The case of Willshee v Westcourt Ltd [2009] WASCA 87 considered the issue whereby there was a breach of contract due to the builder using an inferior quality limestone in the external cladding of the house. Due to the limestone’s inferior quality, the exterior of the house began to deteriorate, however this did not affect the structural integrity of the house. The court needed to consider the appropriate measure of damages, whether rectification costs should be awarded, or whether only damages for the diminution in the value of the house should be awarded. The court followed the High Court’s decision of Tabcorp v Bowen and found that the test of ‘unreasonableness’ would only be satisfied if evidence was available that established Mr Willshee was relying on a ‘technical breach of contract to secure an uncovenanted profit’. No such evidence was presented in this case so the court awarded Mr Willshee the amount of money that was required to put him in the position he would have been had his house been constructed using limestone of high quality, being the cost of replacing the limestone.

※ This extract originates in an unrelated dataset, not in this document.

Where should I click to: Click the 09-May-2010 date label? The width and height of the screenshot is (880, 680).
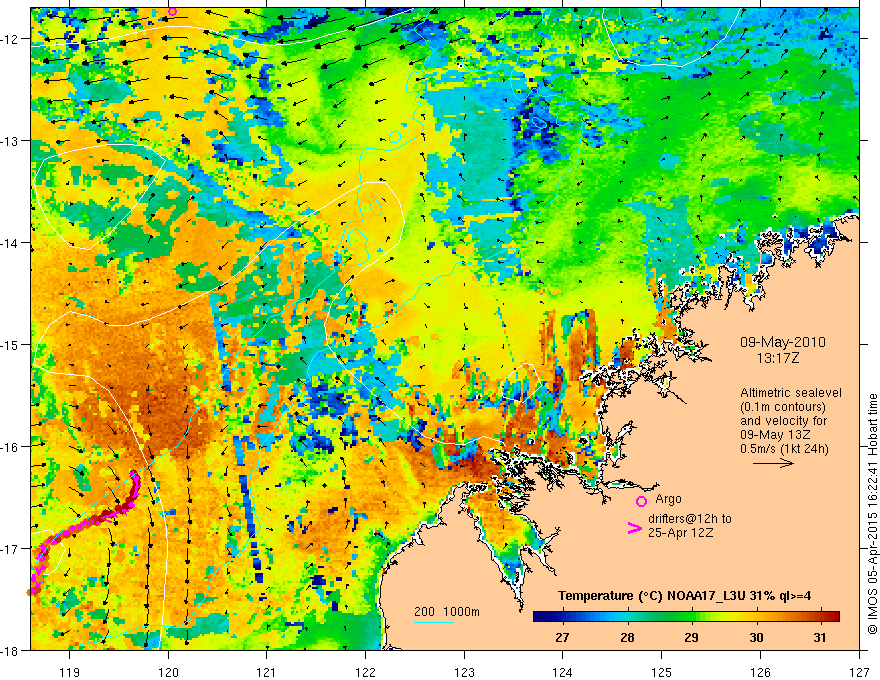click(782, 342)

In Tranquility Pools & Spas Pty Limited v Huntsman Chemical Co Pty Limited [2011] NSWSC 75, the court had to consider whether pool owners were entitled to replacement of their defective pools, or some lesser rectification method. The court accepted the earlier principles of the decisions in Wilshee v Westcourt and, in particular, that the test of ‘unreasonableness’ is only to be satisfied in ‘fairly exceptional circumstances’ in Tabcorp Holdings v Bowen Investments. However, the court also referred to Wheeler & Anor v Ecroplot Pty Ltd [2010] NSWCA 61, in which the court followed Tabcorp but also stated that there was no such ‘radical disproportion’ nor other factor which would lead it to conclude that awarding rectification costs was unreasonable. Accordingly, in Tranquility the court stated that what was reasonable could only be determined in light of the particular facts and on the facts before it, the court held that replacement of the pools was the only practicable (although expensive) way to appropriately compensate the pool owners.

Should damages be awarded where rectification is a doubtful remedy?

In the case of Metricon Homes v Softley [2016] VSCA 60, the Court of Appeal also needed to consider the issue of damages in light of the proposed remedy not giving an absolute rectification and therefore the question was whether the Owners should be awarded damages based on a doubtful remedy. The court referred to the decision of Kirby v Coote [2006] QCA 61 in which Keane JA found that even though there was a potential remedy there was still a slight risk of instability to the house, then the Owner should not be awarded a doubtful remedy. Accordingly, the Court of Appeal in Softley found that it was inappropriate to leave the Owner’s home at the risk of future distress in the structure by a doubtful remedy.

Does replacement include the whole area or just the defective portion?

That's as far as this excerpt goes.